In the shadow of an iconic Toronto landmark, the 1,000-pound “Rock of the Matterhorn” sits alone and almost forgotten. You have to bend down to read the plaque alongside the craggy, egg-shaped piece of rock.
The rock was presented to the city in celebration of the “Salute to Switzerland,” an event held at the CN Tower in May 1981. It measures just over three feet tall, 33 inches wide and 15 inches thick, and is encased in an iron frame.
The plaque notes occasion of the gift and some facts about the Matterhorn: It sits on the border of Switzerland and Italy, is 14,692 feet fall and was first ascended by Englishman Edward Whymper in 1865 (though the plaque does not note that four of the seven climbers died on the descent). The rock itself is made up of gneiss and quartzite, two types of metamorphic rock.

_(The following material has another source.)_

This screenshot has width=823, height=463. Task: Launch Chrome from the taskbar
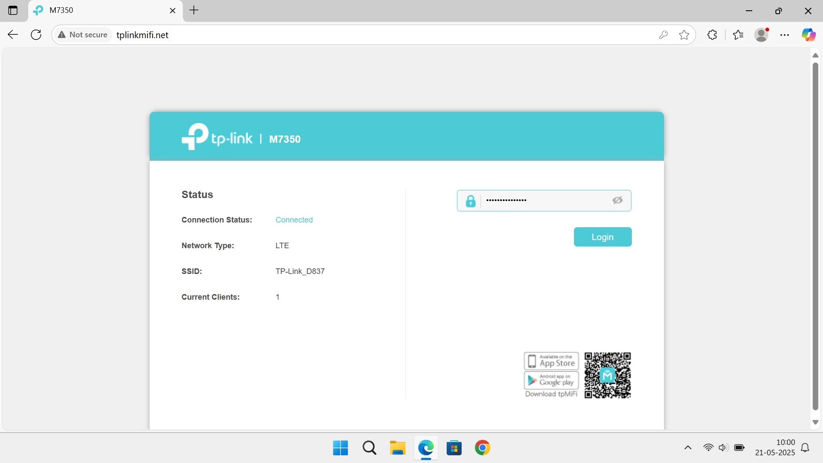(483, 447)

The CN Tower was just five years old when the rock was presented, and at the time it was the world’s tallest free-standing structure at 1,815 feet high. It held the title until 2007, when the Burj Khalifa (formerly known as Burj Dubai) surpassed it.
In the intervening years, further development in the area—including the addition of a Canada 150 sign, one of a number placed across the country for the sesquicentennial in 2017—have almost entirely hidden the rock from view.